Plus tard, toujours avec En Résidence, il rencontre Scylla. “C’est l’histoire d’une vidéo qui ne verra jamais le jour. Scylla, c’est le seul artiste que j’ai rencontré avant le tournage. Le courant est tellement bien passé qu’on est directement passé à des projets plus importants”. Cela se passait fin 2013. Presque 5 ans plus tard, la collaboration est plus forte que jamais et vient de faire trembler La Cigale à Paris. Un album commun est en cours de création.
« On fait tout ensemble. Avant on se voyait tous les dimanches. On passait la journée à discuter. On se cherchait sur notre manière de créer. Aujourd’hui, on est arrivé à une superbe compréhension de l’autre. Gilles (ndlr : Scylla) a un certain rapport au travail, il va écrire énormément, c’est une sorte de transcendance qui prend beaucoup de temps, ça monte petit à petit et ça se sent dans ses morceaux. Moi c’est l’inverse, c’est une fulgurance. Je dois sentir un bouillonnement émotionnel. Il a compris ça et il réussit à me mettre dans cet état particulier” raconte Sofiane.
« Faire un morceau au piano, c’est vraiment se mettre à nu. Il y a le minimum d’artifices possibles. Avec Gilles on veut pousser le concept encore plus loin en créant un album entier de piano-voix.“
Le rap pour casser les codes du conservatoire
Le jeune lillois a un parcours atypique.

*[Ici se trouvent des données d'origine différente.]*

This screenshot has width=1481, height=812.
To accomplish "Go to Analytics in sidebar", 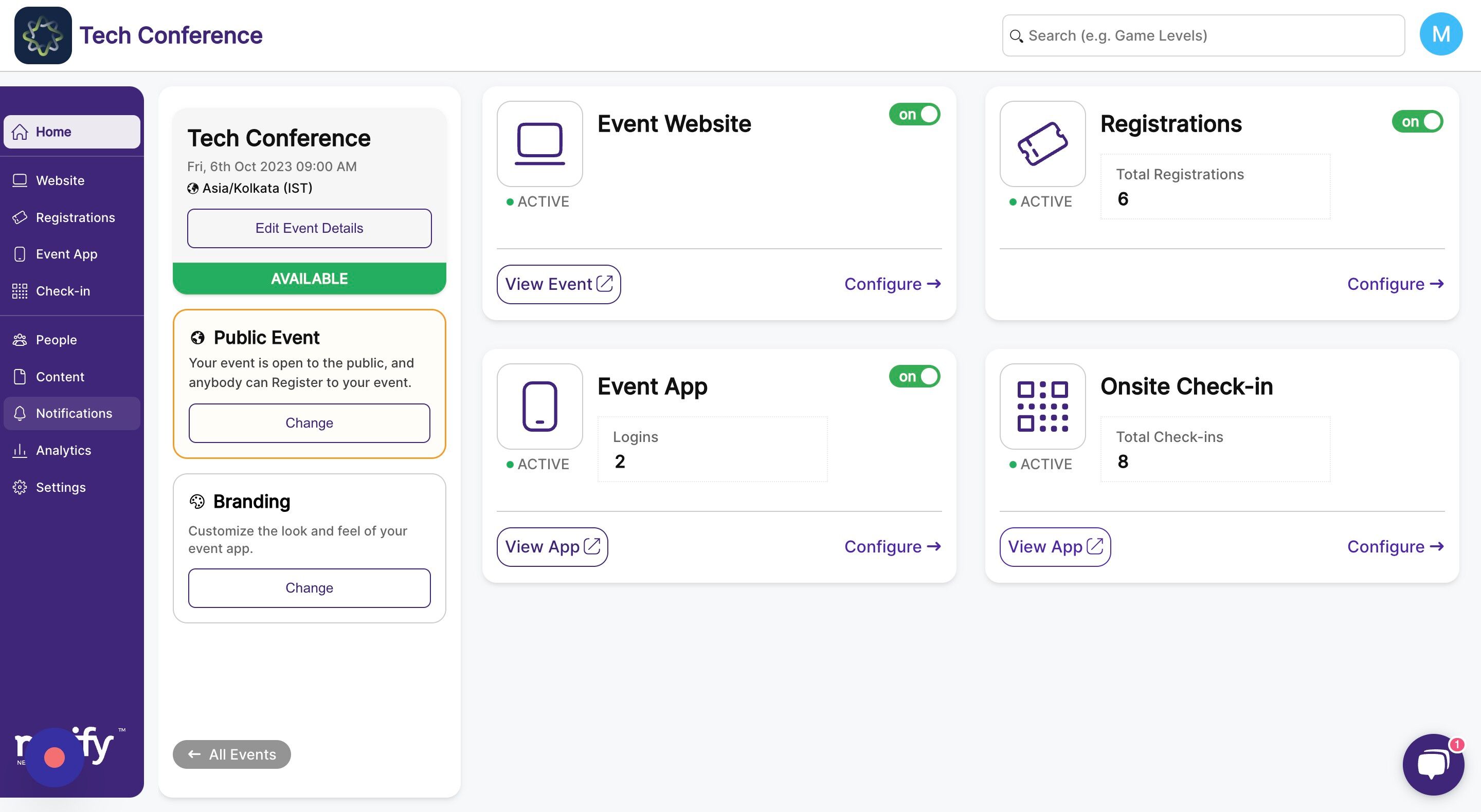I will (x=63, y=450).
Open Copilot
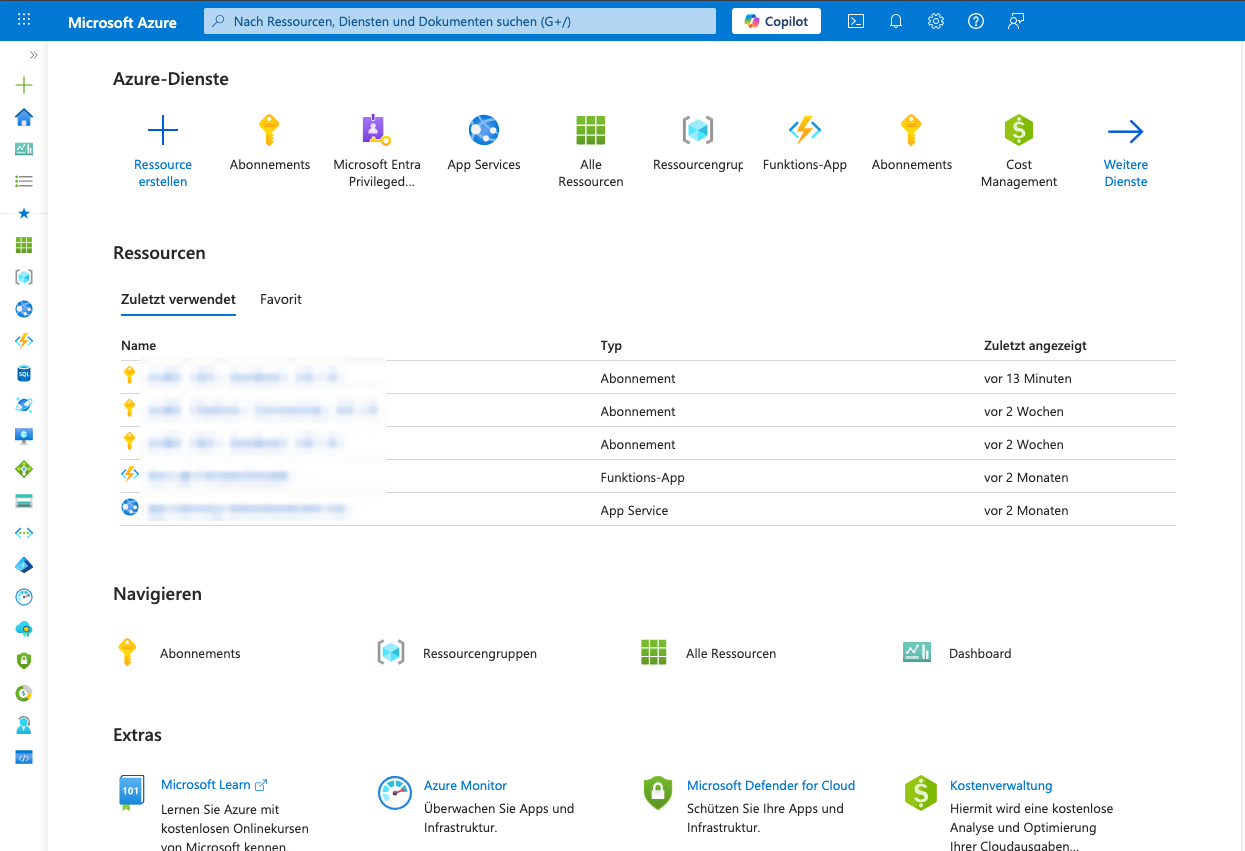Image resolution: width=1245 pixels, height=851 pixels. pyautogui.click(x=776, y=20)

Il passe la moitié de son temps au conservatoire, l’autre à écouter du rap.
« Je n’ai jamais écouté beaucoup de musique classique, à part celle que je jouais. Pendant longtemps, elle est restée étrangère pour moi. J’écoutais du rap avec les potes et ce qui m’attirait, c’était ce qui se passait autour. Cette capacité à rendre tout possible sans aucun moyen me faisait kiffer. L’état d’esprit de la clique de pote qui veut faire quelque chose, ça me parlait. Ça part souvent dans tous les sens, mais parfois ça marche super bien, comme avec Din Records (ndlr : label de Médine). A la base, c’est une bande d’amis du Havre, mais ils ont développé des compétences individuelles très poussées. Et l’idée qu’il n’y ait pas de règles m’inspire aussi. Le rap m’a aidé à m’autoriser ce qui était interdit au conservatoire. »

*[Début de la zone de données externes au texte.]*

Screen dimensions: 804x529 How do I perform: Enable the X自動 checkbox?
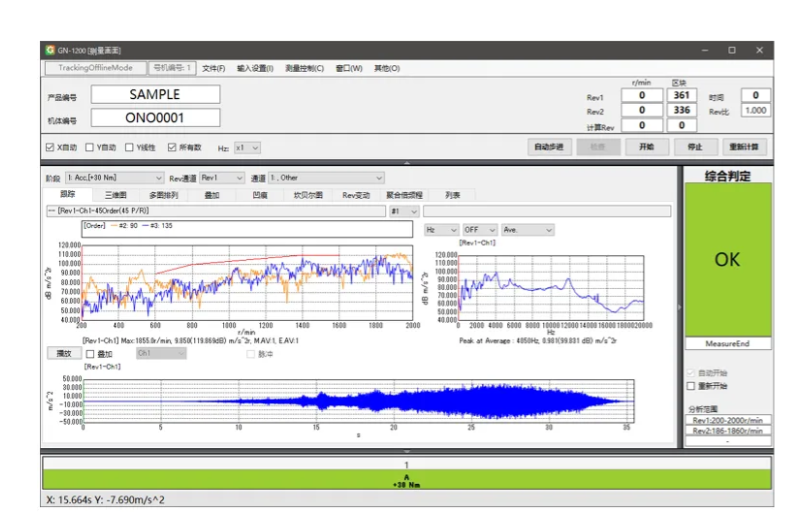[51, 147]
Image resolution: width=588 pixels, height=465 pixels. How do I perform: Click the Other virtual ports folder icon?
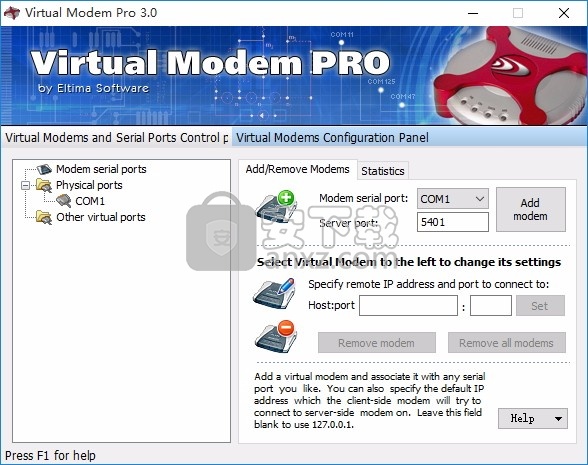(x=44, y=217)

« Moi, je ne suis pas fils de musiciens. Mes parents m’ont poussé, mais au conservatoire il y aura toujours une différence avec les enfants qui ont baignés dans la musique depuis la naissance. Je compare ça aux fils de Moldus et Sorciers dans Harry Potter. Le conservatoire est très difficile et beaucoup abandonnent en cours de route. Il faut s’accrocher. » explique Sofiane.

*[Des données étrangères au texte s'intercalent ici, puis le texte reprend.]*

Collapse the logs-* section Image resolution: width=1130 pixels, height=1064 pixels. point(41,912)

C’est ce qu’il a fait. Il finit le conservatoire et s’engage dans un Master en management. « C’est là que j’ai rencontré mon manager Guillaume. On prenait les études avec beaucoup de détachement. D’ailleurs, lui a arrêté en cours de route, pour au final réussir mieux que n’importe qui. Un jour, on est parti en Bretagne, loin de tout. On a réuni l’équipe et mis en place le projet. Et c’est là que tout a commencé. Un moment fort, c’est quand on est parti à Séoul pour un clip, en octobre (qui n’est pas encore sorti). Pour une idée qu’on a eu en Bretagne, on se retrouve à l’autre bout du monde. Cela montre notre détermination. On a toujours cru en nous. »
Sofiane a les idées claires et de l’ambition. Je le remarque directement. Pourtant, pianiste, c’est un rôle de l’ombre souvent relégué à l’arrière de la scène et qui n’a pas forcément toute la reconnaissance méritée. Je lui demande quel effet cela fait.
« Moi, je veux prendre la première place au piano. C’est mon ambition personnelle. Je suis à la recherche d’une posture d’artiste à part entière, comme l’est un rappeur. Et le faire en étant pianiste, c’est un défi. Je pense qu’on est à une bonne période artistique pour ça. Tout est possible et c’est ça qui est génial. Je suis radical dans mon travail, je recherche la perfection et je suis près à en faire dix fois plus qu’un autre.”
« Sur Instagram par exemple, tout le monde sait à quel point la communication visuelle est importante, mais elle l’est encore plus pour moi, en tant que pianiste, pour me faire connaître. Une carrière artistique, c’est injuste. Peu sont récompensés à la hauteur de leurs efforts. J’en suis conscient et pour ça je veux mettre toutes les chances de mon côté. »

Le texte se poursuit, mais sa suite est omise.